Vestía ropas sencillas que cubrían todo su cuerpo, pero eso no significaba que uno no pudiera darse cuenta de que era hermosa.

Alas de cuero negras le brotaban de la espalda, una pequeña cola negra había crecido en su coxis y cuernos surgían de su frente.

«Llamarla Demoness sería un poco duro, pero no estoy seguro a qué raza pertenece.

Su apariencia no coincide con ninguna de las 10 razas principales que viven en Ximatra», pensó Nial, mientras ignoraba su comentario anterior.

Ella intentaba hablar con una voz seductora y su encanto natural era comparable con el de Hana.

Era fuerte e influenciaba a la mayoría de las personas bastante rápido.

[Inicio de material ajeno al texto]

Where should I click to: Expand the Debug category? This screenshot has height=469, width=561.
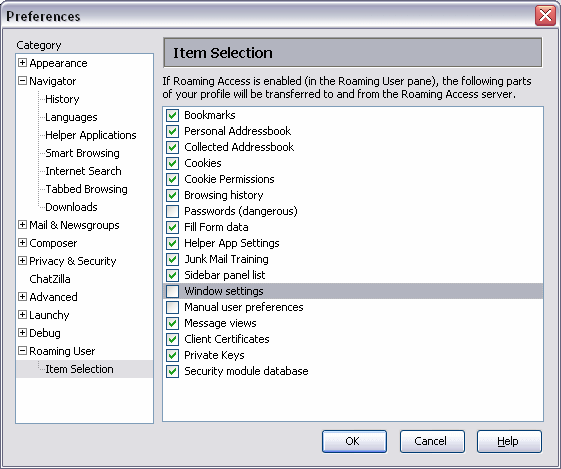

De hecho, porque la Demoness, Súcubos, o lo que sea que fuera, actuaba de esa manera específica, parecía estar intentando que Nial se le lanzara encima y la tomara allí mismo.

Sin embargo, Nial no tenía esa intención, en absoluto.

Se aclaró la garganta para llamar su atención hacia él, lo cual no era necesario para empezar.

—¿Puedo recibir el Certificado de Salud ahora?

Me gustaría irme —declaró Nial tranquilamente, sin rastro de timidez en su voz.

Esto asombró un poco a la mujer, pero estaba demasiado desconcertada para reaccionar al ver que él estaba completamente desafectado.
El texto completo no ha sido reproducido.